_Selected excerpt:_
As the Fed monitors developments with the coronavirus outbreak, it could possibly cut interest rates to mitigate economic fallout. The Fed is slated to meet in mid-March, though a rate cut isn’t guaranteed at that time. A rate cut could lower borrowing costs, which in turn is expected to aid business owners reeling from a steep slowdown in spending by consumers who may suddenly need to stay home for extended periods.

US GDP estimate and global growth forecast

Bank of America’s economics team this week lowered its U.S. forecast by another tenth to 1.6 percent for the year, which factors in the coronavirus impact. “We expect three quarters of a ‘growth recession,'” Michelle Meyer, BofA’s U.S. economist, said, adding that “broken supply chains will deplete inventories and delay investment.” The bank’s economics team is more concerned about an “adverse feedback look between consumers and markets,” she added.

_Provided information:_
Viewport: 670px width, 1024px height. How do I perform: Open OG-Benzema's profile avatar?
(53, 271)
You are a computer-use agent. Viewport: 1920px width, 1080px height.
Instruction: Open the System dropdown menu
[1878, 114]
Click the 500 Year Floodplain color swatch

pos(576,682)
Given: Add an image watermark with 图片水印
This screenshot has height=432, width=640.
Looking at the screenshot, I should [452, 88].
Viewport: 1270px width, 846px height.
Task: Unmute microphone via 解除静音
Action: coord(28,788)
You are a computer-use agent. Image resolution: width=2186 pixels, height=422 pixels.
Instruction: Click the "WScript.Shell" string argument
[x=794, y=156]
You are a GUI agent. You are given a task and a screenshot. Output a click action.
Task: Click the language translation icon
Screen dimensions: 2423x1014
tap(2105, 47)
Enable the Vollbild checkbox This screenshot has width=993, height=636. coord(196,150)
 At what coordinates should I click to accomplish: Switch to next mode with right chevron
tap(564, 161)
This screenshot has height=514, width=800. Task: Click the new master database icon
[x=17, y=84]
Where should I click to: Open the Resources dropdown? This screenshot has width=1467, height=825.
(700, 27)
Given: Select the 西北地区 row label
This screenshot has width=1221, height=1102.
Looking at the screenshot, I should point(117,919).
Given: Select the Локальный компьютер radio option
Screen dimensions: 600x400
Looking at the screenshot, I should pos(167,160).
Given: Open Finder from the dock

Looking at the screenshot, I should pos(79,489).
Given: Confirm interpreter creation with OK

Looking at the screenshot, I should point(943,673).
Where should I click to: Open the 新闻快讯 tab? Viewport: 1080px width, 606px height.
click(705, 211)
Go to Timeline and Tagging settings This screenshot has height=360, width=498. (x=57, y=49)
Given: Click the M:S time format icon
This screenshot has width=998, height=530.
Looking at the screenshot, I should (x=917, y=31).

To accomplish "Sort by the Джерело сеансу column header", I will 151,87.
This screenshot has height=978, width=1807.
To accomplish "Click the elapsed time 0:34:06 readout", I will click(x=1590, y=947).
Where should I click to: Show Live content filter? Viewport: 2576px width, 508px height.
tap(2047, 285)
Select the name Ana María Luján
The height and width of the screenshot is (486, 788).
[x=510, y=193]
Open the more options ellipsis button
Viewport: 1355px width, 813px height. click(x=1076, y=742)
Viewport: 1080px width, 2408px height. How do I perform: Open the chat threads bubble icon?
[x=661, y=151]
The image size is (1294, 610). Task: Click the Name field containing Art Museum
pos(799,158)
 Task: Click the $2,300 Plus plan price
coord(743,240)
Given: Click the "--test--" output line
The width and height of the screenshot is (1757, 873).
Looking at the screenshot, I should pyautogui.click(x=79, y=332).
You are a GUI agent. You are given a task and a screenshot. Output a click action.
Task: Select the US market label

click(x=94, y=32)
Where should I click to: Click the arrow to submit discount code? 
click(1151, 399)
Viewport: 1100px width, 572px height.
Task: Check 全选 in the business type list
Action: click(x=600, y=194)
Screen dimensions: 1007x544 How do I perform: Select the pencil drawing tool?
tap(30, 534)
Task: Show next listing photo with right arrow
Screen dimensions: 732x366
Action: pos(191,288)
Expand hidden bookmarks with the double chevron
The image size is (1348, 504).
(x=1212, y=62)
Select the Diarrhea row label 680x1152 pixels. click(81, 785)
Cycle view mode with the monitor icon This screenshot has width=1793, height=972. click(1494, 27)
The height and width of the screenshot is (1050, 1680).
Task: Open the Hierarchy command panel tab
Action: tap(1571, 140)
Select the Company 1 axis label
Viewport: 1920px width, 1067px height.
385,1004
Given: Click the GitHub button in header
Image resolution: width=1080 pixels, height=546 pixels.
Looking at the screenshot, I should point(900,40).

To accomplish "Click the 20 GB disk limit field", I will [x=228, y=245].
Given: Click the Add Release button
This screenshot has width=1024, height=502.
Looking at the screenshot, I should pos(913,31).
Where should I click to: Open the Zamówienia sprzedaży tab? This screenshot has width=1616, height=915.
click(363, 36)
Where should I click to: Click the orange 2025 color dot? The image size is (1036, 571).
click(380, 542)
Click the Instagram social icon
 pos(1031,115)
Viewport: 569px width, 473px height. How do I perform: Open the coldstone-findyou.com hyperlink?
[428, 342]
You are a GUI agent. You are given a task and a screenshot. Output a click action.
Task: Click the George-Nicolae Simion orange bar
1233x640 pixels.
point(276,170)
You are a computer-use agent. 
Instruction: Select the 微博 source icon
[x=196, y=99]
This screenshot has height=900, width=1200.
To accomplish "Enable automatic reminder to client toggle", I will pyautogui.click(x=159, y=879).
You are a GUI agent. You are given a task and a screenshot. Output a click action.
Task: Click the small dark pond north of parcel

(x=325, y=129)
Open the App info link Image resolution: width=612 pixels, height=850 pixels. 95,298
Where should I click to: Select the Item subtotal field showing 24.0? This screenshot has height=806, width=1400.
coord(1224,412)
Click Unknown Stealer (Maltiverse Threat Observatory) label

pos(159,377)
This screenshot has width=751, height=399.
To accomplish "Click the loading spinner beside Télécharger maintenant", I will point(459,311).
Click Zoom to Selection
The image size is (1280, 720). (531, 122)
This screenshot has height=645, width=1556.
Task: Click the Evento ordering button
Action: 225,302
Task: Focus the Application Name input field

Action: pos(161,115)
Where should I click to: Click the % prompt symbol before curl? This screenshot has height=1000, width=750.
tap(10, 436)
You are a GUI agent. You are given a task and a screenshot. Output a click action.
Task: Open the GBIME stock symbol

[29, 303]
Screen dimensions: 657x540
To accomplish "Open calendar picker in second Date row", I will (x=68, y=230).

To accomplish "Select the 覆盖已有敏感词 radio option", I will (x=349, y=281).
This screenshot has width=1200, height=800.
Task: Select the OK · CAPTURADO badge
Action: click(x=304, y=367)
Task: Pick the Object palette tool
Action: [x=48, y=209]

_Work to complete:_ Copy out the passage above on the Fed, the coronavirus, and growth forecasts in full, word for word.

_Output:_
As the Fed monitors developments with the coronavirus outbreak, it could possibly cut interest rates to mitigate economic fallout. The Fed is slated to meet in mid-March, though a rate cut isn’t guaranteed at that time. A rate cut could lower borrowing costs, which in turn is expected to aid business owners reeling from a steep slowdown in spending by consumers who may suddenly need to stay home for extended periods.

US GDP estimate and global growth forecast

Bank of America’s economics team this week lowered its U.S. forecast by another tenth to 1.6 percent for the year, which factors in the coronavirus impact. “We expect three quarters of a ‘growth recession,'” Michelle Meyer, BofA’s U.S. economist, said, adding that “broken supply chains will deplete inventories and delay investment.” The bank’s economics team is more concerned about an “adverse feedback look between consumers and markets,” she added.